Nachlis posited, on the other hand, that the GOP holding the Senate may be a “blessing in disguise” for Biden because it gives him a scapegoat when more progressive Democrats become frustrated that their ideas are not being passed.
“As an electoral matter, that sort of forced moderation might help the Democratic Party,” he said.
Sacerdote said that a top priority for Biden and Congress should be another stimulus bill to help boost the economy until COVID-19 is controlled.
“Almost all economists agree that when faced with a crisis of this magnitude — a potential collapse in demand — engaging in fiscal stimulus is a wise thing to do,” he said, adding that a stimulus package “particularly makes sense in an environment with ridiculously low interest rates and no inflation.”

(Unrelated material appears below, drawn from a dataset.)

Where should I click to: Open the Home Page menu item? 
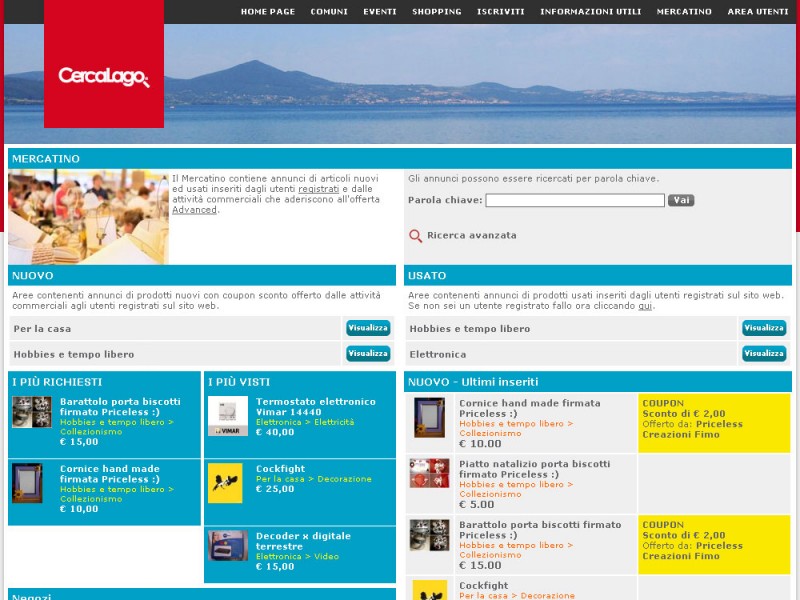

Lacy, Nachlis and Wheelan all said that whether other policy measures can get passed will depend on whether Senate Majority Leader Mitch McConnell, R-Ky., and other Senate Republicans choose to work with the Biden administration or not.
Lacy said he can even “imagine a scenario where Biden can’t get his cabinet nominees selected.”
“Under very narrowly divided government, with someone who was in the Senate for decades, can we still achieve compromise?” Nachlis asked. “I’d like to believe the answer to that question is yes, and if the answer is no, then I think that provides further evidence for a set of worries that a lot of people have about whether we’re still capable of competent, pragmatic, functional government.”
Biden could still achieve some of his policy goals via executive action, such as creating a plan to help bring COVID-19 under control, rejoining the Paris Agreement and reversing Trump’s downsizing of national monuments. Still, any major new policies are likely to require congressional approval, meaning compromise between both parties.
Sacerdote said he believes the country is ready for a move toward more bipartisanship, predicting that “if anyone can restore some of the cooperation, it will be Biden,” given his history of working across the aisle in the Senate.
“People … have been hoping for a move towards more bipartisanship and less polarization and asking what forces can get us there,” Sacerdote said. “Maybe we’ve finally gotten to that point where it got so bad that people are asking for something else.”